== The problem ==
Continue the text on California breach reporting, starting after its final sentence.

== Text section ==
■ ■ ■

Breach Reporting in California
Entities covered under the statute must notify affected CA residents when unencrypted PI was or is believed to have been compromised. They must notify residents if encrypted data is compromised which may include a decryption key. Reasonable suspicion of compromise also predicates notification obligation. The AG must be notified if more than 500 California residents are compromised. This is done through electronic submission of the notification as it is intended to be distributed to affected parties. This submission will constitute a sample, and not contain any contact information of affected parties.
Notification must take place as swiftly as possible, avoiding any delay deemed unreasonable by the statute. When law enforcement or investigation requires a delay in notification, this is permissible. Restoration of a network’s integrity is also a permissible delay. The means of notification may be through written or electronic notice, provided electronic outreach is in compliance with the E-Sign Act (15 U.S.C. § 7001). If an email address is breached, notice may not be provided by this method. Additional means of notification include direct notification to residents at a trusted IP address and location.

■ ■ ■

== Collected material ==
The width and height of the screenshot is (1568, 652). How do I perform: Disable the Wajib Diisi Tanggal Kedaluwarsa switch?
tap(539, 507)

■ ■ ■

== Expected answer ==
Any client of an entity that’s injured by violations of this statute is entitled to a civil action for damage recovery. Businesses that violate, or make a proposition to violate, or who have violated this statute could become enjoined. Waivers are not permitted.
Contact Security Compliance Associates for More Information about Data Breach Notification Law in California
SCA has years of experience helping organizations across the United States to prevent and manage potential data breaches. Contact us today at 727-571-1141 to schedule a no-cost consultation. You can also download our free Data Breach Response Guide to learn more about breach notification law in your state.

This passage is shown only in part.